I believe Amherst needs a mayor. I believed that before my five-plus years as chairwoman of the Select Board, and that experience only strengthened my belief.
There’s a structural disconnect between the voters of the town and the vision for the town. With the Charter Commission process, we have a valuable opportunity to change that.
Unfortunately, that group is so focused on addressing public frustration with Town Meeting that improving the executive branch is getting short shrift, no doubt because its weaknesses are less obvious. But now is the time to bring true accountability to both branches of Amherst government.
Under any system, the work of the town will be based on some kind of a vision for what is needed and how to achieve that. What varies is who determines, carries out, and weighs in on that vision.
With a mayor, candidates would need to articulate their visions and voters would get to decide on whose most closely matched their own sense of what is best for Amherst. Once in office, how the mayor was — or wasn’t — implementing that vision would be monitored by the community, and if anyone had an issue with how that was going, the mayor would obviously be the person to contact about it. When re-election time rolls around, voters get to reward or punish that performance.
This connection between the voters and the vision is strong, clear and direct. Our current system lacks that.
The Select Board’s authority is limited and its ability to influence any sort of implementation is modest, so that doesn’t lend itself to a vision much more specific than “trying to be good stewards of the town.”
The town manager typically has either an expressed or an implied vision, and has nearly full implementation authority, as staff time and priorities are entirely within that purview.
But the town manager only reports to the Select Board, not the voters. So the public can’t express meaningful support or opposition to any of that by ballot, because there’s no elected position with clear responsibility for what is, or isn’t, happening.

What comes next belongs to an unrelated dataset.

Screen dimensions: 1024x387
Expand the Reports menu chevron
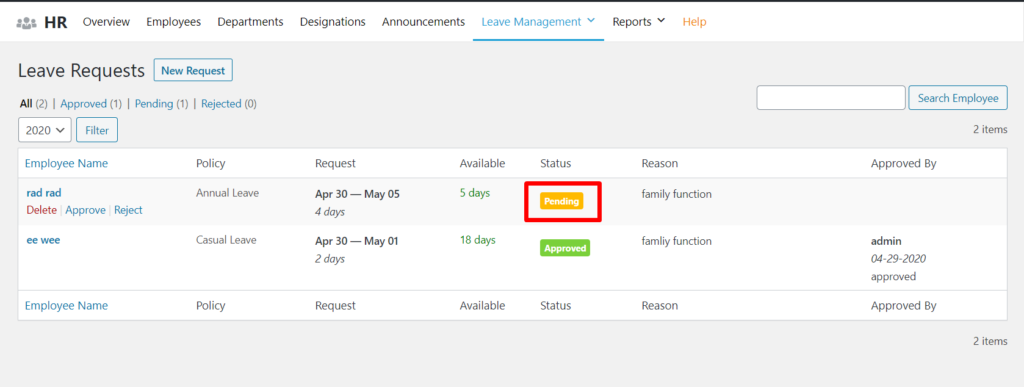click(x=661, y=21)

This connection between the voters and the vision is weak and ambiguous.
The concept of a manager and council form of government, as recommended in Sandy Pooler’s column last week (“Why a manager is best choice for Amherst”) and currently under consideration by the Charter Commission, only increases the voter-vision disconnect. More executive authority would be given to the manager; whatever is left would rest with a council that is larger than the current Select Board and would have much more on its plate, because its primary responsibility would be legislative.
The ability for voters to influence the town’s priorities and direction would be more diluted because the connection between them and the town’s executive branch would be even weaker than it is now.
Lots of scary maybes and anecdotes are offered as reasons why a mayor isn’t the best option. But the fact is, both managers and mayors have the potential to be terrific or terrible. Individuals have a variety of strengths and weaknesses, regardless of job title. I worked closely with two town managers who were about as different as night and day, so I know that a manager is not some defined commodity that guarantees certain results.
But a key difference between managers and mayors is the ease of replacing them when they aren’t a good fit.
With a manager, there is a contract with expensive buyout provisions, and the need to get a majority of the oversight body to agree on inadequate job performance in open public meeting discussions — something that too often leads to candor being stifled or dignity being assaulted.
With a mayor, the voters get to decide. And that doesn’t imply frequent turnover. Voters re-elect mayors they like.
People bemoan a mayor being “politically motivated,” as if acting in the interests of constituents is a bad thing. The flip side of the “new mayor comes in and fires staff” example is the “manager keeping staff long beyond their effectiveness” example.
With a mayor, if that firing were careless and not aligned with community priorities, voters would make that crystal clear. With a manager, that decision, with all of its outright and opportunity costs, is untouchable, because the manager has sole authority over staff.
As a voter, which would you prefer?
As many applaud the Charter Commission’s work to propose a replacement for Town Meeting that would create a stronger connection between voters and those who enact laws on our behalf, shouldn’t we also want that for the big-picture and day-to-day leadership of the town? Why, with this valuable chance to change our government, would we increase the accountability of the legislative branch and decrease it for the executive branch?
The Charter Commission should give us the opportunity to vote on a mayor-council proposal.
Stephanie O’Keeffe, of Amherst, is a former chairwoman of the Select Board.